When responsive design first hit the scene, we were well versed in the practice of producing content for a desktop site, and separate content through a mobile specific site.
This was the standard approach for many reasons
- We already had separate sites for mobile and desktop, two codebases and two sets of content
- Mobile usage was in its infancy. It was considered a “brief use” device that we would only want to find out information like a phone number or an address.
- We believed that because it was a smaller device and people were on the move, they wouldn’t want the full site and content provided via the desktop
Now, after almost a decade since the release of the first iPhone, we are aware that switching between mobile, tablet and desktop devices (plus any other devices you want to throw into the mix) is an everyday event and users often want the information they need whenever they need, where ever they need it, and whatever device they happen to be using at the time.
Different devices, different content
As we moved across to responsive sites, there was still this desire to have smaller amounts of content on smaller devices. This is where some people looked to adaptive content and server side tools that would look at the device type, and based on the device it would serve either the longer version of the content for desktop or the shorter version of the content for mobile devices.
Fundamentally, this is flawed.
It is flawed for a few reasons
- Device Detection is thwarted with issues
- Caching – now that we’re serving all devices from a single URL we want to cache that URL and we can not if we’re serving different content.
- Users on mobile devices want enough information to make their decision without having to go back to a desktop. If it’s important, show it.
- If you can cover the required information in a short form for mobile, then do the same on the desktop. People don’t want to read more guff just because they’re on a desktop; people want to know what they need and move on.

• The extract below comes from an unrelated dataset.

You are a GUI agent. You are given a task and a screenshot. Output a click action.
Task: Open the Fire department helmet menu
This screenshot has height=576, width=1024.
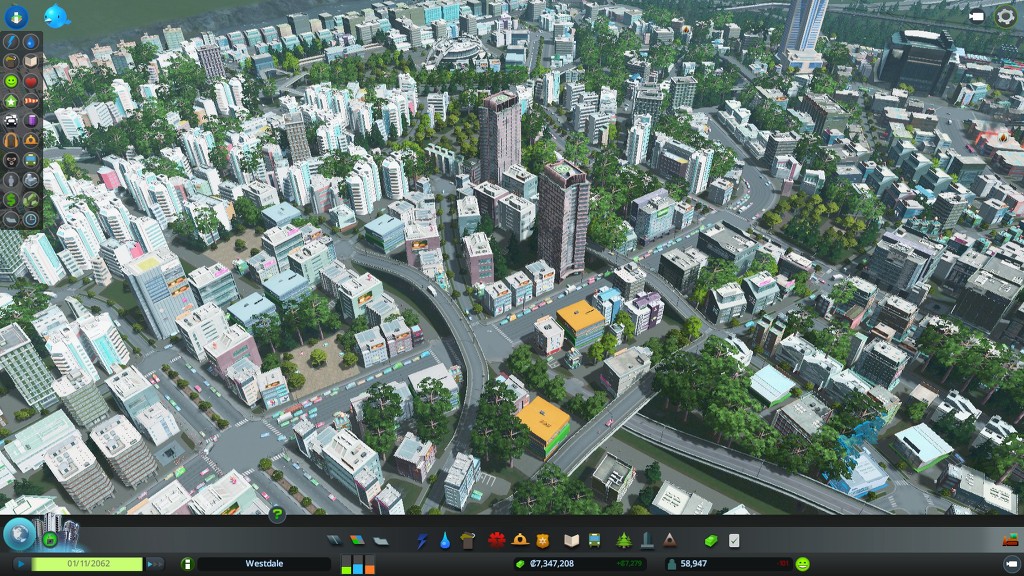tap(519, 541)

When it comes to delivering content, you should be sending the same information to everyone regardless of their screen or device.
Breaking the rules
No. You can not break the content rule, but you can break this rule when it comes to art direction.
There are certain elements that people might add to a larger screen viewport that they might not want on a mobile device. For example, you may want to…
- Change the image size, or crop depending on the screen size (through responsive images)
- Add a pull quote to the side of the text on larger screens to make something more visually interesting (although arguably that could work on mobile as well)
- Serving different file types – different browsers support different image, video, audio, font types and some are smaller than others. Essentially it’s the same content though, just a more defined version
The key to breaking the rules is that you can do all of these based on the tools the the browser provide us.